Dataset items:
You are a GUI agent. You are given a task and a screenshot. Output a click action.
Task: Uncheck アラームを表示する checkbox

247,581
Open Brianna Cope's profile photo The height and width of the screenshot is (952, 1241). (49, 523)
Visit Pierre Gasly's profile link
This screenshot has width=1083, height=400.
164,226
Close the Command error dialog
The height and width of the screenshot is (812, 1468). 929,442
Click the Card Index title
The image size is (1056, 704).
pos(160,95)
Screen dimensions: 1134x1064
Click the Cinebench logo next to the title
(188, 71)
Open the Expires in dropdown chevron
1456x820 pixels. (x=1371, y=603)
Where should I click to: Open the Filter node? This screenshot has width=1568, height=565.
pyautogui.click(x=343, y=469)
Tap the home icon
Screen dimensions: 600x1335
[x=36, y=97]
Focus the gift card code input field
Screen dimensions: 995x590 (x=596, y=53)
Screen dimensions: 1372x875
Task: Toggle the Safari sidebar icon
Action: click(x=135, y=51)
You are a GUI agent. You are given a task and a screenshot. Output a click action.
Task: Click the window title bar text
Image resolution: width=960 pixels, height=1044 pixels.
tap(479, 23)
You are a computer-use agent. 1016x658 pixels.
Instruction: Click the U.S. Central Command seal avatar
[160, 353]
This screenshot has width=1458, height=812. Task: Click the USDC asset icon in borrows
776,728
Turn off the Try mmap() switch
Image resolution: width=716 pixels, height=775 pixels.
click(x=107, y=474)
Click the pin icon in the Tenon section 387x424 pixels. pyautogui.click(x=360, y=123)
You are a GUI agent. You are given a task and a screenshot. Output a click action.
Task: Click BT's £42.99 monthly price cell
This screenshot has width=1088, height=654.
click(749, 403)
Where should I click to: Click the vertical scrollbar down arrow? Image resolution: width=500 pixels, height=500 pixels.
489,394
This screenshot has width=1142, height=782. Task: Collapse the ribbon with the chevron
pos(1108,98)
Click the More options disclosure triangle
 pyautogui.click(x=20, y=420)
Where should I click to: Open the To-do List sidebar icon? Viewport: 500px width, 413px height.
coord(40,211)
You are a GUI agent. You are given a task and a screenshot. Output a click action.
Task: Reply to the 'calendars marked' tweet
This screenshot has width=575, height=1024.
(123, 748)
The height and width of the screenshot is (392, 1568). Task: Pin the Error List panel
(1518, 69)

- [INSTRUCTIONS FOR THE TASK]
Write the entries out once more, exactly as they were given.

- [WRITTEN RESPONSE]
You are a GUI agent. You are given a task and a screenshot. Output a click action.
Task: Uncheck アラームを表示する checkbox

247,581
Open Brianna Cope's profile photo The height and width of the screenshot is (952, 1241). (49, 523)
Visit Pierre Gasly's profile link
This screenshot has width=1083, height=400.
164,226
Close the Command error dialog
The height and width of the screenshot is (812, 1468). 929,442
Click the Card Index title
The image size is (1056, 704).
pos(160,95)
Screen dimensions: 1134x1064
Click the Cinebench logo next to the title
(188, 71)
Open the Expires in dropdown chevron
1456x820 pixels. (x=1371, y=603)
Where should I click to: Open the Filter node? This screenshot has width=1568, height=565.
pyautogui.click(x=343, y=469)
Tap the home icon
Screen dimensions: 600x1335
[x=36, y=97]
Focus the gift card code input field
Screen dimensions: 995x590 (x=596, y=53)
Screen dimensions: 1372x875
Task: Toggle the Safari sidebar icon
Action: click(x=135, y=51)
You are a GUI agent. You are given a task and a screenshot. Output a click action.
Task: Click the window title bar text
Image resolution: width=960 pixels, height=1044 pixels.
tap(479, 23)
You are a computer-use agent. 1016x658 pixels.
Instruction: Click the U.S. Central Command seal avatar
[160, 353]
This screenshot has width=1458, height=812. Task: Click the USDC asset icon in borrows
776,728
Turn off the Try mmap() switch
Image resolution: width=716 pixels, height=775 pixels.
click(x=107, y=474)
Click the pin icon in the Tenon section 387x424 pixels. pyautogui.click(x=360, y=123)
You are a GUI agent. You are given a task and a screenshot. Output a click action.
Task: Click BT's £42.99 monthly price cell
This screenshot has width=1088, height=654.
click(749, 403)
Where should I click to: Click the vertical scrollbar down arrow? Image resolution: width=500 pixels, height=500 pixels.
489,394
This screenshot has width=1142, height=782. Task: Collapse the ribbon with the chevron
pos(1108,98)
Click the More options disclosure triangle
 pyautogui.click(x=20, y=420)
Where should I click to: Open the To-do List sidebar icon? Viewport: 500px width, 413px height.
coord(40,211)
You are a GUI agent. You are given a task and a screenshot. Output a click action.
Task: Reply to the 'calendars marked' tweet
This screenshot has width=575, height=1024.
(123, 748)
The height and width of the screenshot is (392, 1568). Task: Pin the Error List panel
(1518, 69)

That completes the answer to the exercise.